Set tasks:
a - Name every person mentioned in the Forman Lecture announcement.
b - In the Forman Lecture announcement, reproduce the passage between "Kevin will be" and "Institute Film Committee.", inclusive.

Selection:
▬▬▬▬▬▬

© 2006 Twentieth Century Fox Film Corporation
Opening Night, 19:00 – 21:00, Wednesday, 27 June 2007
Cosmo Rodewald Theatre
The Forman Lecture is a public lecture that has been hosted on an (almost) annual basis since 1988 by the Granada Centre for Visual Anthropology with the aid of sponsorship from Granada Television (now ITV Granada). It is named in honour of Sir Denis Forman, formerly chief executive of Granada Television, in recognition of his support for the highest standards of documentary film-making and, in particular, his support for the landmark anthropological series, Disappearing World, which ran from 1970 to 1993. For further information, please visit the Forman Lecture page
The 2007 Forman Lecture will take the form of a public conversational interview with Kevin Macdonald, director of Last King of Scotland, the highly successful feature film about the Ugandan dictator, Idi Amin, which won an Oscar for Best Leading Actor for Forest Whitaker in the title role. This film also won the BAFTA Alexander Korda Award for Best British Film as well as numerous other awards and nominations.
Kevin will be in conversation with Hugh Brody, eminent anthropologist, film-maker and writer, and a member of the Royal Anthropological Institute Film Committee.

▬▬▬▬▬▬

Supplied material:
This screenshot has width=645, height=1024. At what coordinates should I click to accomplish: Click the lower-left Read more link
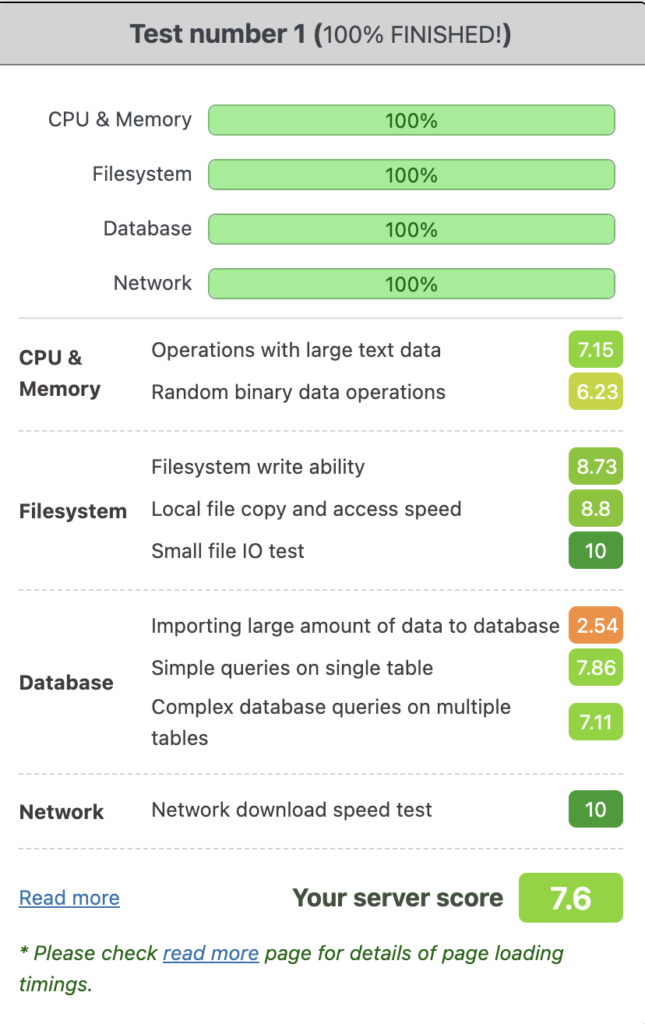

▬▬▬▬▬▬

Worked answers:
a - Sir Denis Forman, Kevin Macdonald, Idi Amin, Forest Whitaker, Hugh Brody

b -
Kevin will be in conversation with Hugh Brody, eminent anthropologist, film-maker and writer, and a member of the Royal Anthropological Institute Film Committee.